Blitz anti-camorra nel sud del Lazio. Arrestati imprenditori collusi, sequestrate aziende, immobili, auto e conti bancari

E’ in corso, dalle prime luci dell’alba, una vasta operazione condotta dalla Guardia di Finanza di Frosinone e coordinata dalla Direzione Distrettuale Antimafia della Procura della Repubblica di Napoli. Arresti, perquisizioni e sequestri di beni mobili e immobili, tra Lazio e Campania, per un ammontare di diversi milioni di euro nei confronti di appartenenti al clan camorristico dei “Casalesi”. Sarebbero quattro gli imprenditori finiti in manette nel cassinate, nella zona di Castrocielo e che già nel passato erano finiti in indagini legate alle infiltrazioni camorriste nel sud del Lazio. A fine operazione il risultato è stato più che lusinghiero: le persone arrestate dai militari della guardia di finanza di Cassino perché ritenute gravemente indiziate di appartenenza al clan camorristico dei Casalesi. I provvedimenti sono stati disposti gip di Napoli su richiesta della Dda del capoluogo campano per il delitto di cui all’articolo 416 bis. I quattro avrebbero avuto anche compiti di reimpiego dei capitali di provento illecito in attività economiche commerciali ed in particolare nel settore della commercializzazione di autovetture in Campania e nel basso Lazio.

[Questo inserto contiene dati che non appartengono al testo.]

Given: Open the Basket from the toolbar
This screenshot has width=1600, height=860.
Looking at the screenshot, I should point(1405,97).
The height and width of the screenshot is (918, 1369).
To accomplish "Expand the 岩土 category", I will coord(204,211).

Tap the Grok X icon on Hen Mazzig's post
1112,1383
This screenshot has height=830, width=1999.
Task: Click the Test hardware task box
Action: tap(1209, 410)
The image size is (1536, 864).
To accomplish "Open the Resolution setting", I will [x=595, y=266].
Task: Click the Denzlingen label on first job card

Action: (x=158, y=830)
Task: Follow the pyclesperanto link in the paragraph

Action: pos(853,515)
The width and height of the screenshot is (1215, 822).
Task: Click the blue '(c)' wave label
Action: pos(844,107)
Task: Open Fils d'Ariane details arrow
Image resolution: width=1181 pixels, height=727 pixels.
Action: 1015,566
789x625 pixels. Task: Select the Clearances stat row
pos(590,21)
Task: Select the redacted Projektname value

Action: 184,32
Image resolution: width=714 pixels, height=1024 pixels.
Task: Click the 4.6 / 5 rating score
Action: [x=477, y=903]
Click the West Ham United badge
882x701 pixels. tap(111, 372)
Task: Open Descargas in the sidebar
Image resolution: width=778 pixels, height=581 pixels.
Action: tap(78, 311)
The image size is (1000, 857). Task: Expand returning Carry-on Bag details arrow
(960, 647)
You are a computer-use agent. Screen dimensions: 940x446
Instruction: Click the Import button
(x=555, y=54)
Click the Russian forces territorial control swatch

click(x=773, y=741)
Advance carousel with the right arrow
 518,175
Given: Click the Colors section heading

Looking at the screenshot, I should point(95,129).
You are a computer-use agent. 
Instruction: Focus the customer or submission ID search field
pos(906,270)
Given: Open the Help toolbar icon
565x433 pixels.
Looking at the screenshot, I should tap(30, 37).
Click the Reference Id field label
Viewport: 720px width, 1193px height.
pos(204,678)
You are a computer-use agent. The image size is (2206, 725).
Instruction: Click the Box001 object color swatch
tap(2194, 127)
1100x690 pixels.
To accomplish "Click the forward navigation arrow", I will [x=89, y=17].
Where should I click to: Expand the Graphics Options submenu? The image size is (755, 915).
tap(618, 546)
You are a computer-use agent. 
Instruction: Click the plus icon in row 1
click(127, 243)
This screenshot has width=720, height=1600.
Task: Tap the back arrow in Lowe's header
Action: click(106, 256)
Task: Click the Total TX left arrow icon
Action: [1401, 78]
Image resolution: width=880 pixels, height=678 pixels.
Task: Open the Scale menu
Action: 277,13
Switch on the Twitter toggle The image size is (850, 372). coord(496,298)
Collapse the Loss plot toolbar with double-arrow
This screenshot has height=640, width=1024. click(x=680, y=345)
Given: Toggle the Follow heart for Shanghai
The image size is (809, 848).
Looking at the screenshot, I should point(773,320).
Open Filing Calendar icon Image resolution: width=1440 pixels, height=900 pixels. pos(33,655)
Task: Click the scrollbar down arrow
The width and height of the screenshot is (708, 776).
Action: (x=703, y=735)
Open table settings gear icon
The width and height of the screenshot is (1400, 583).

Le indagini hanno preso le mosse dall’analisi di alcuni arricchimenti ritenuti sospetti dalla fiamme gialle di Frosinone e da alcune reiterate irregolarità fiscali rilevate nei confronti di alcune società operanti prevalentemente nel settore della commercializzazione di autovetture. A seguito di approfondimenti investigativi, operati mediante indagini tecniche e attraverso l’acquisizione di convergenti dichiarazioni di collaboratori di giustizia, è emerso un grave quadro indiziario, condiviso dal giudice per le indagini preliminari, che ha consentito di individuare la fitta rete di prestanome, società e conti correnti utilizzati per reinvestire i proventi dell’attività illecita, oltre che nel settore dalla commercializzazione di autovetture anche nei settori immobiliari e della moda, operando prevalentemente in provincia di Caserta e di Frosinone, sempre in stretto collegamento e con le direttive dei vertici del clan dei casalesi. Oltre alle ordinanze cautelari, il gip ha emesso un decreto di sequestro preventivo di 14 società, di numerose partecipazioni societarie, di 11 fabbricati, di 5 terreni, di una imbarcazione, di 83 autovetture e di 80 rapporti finanziari per un valore complessivo di circa 10 milioni di euro.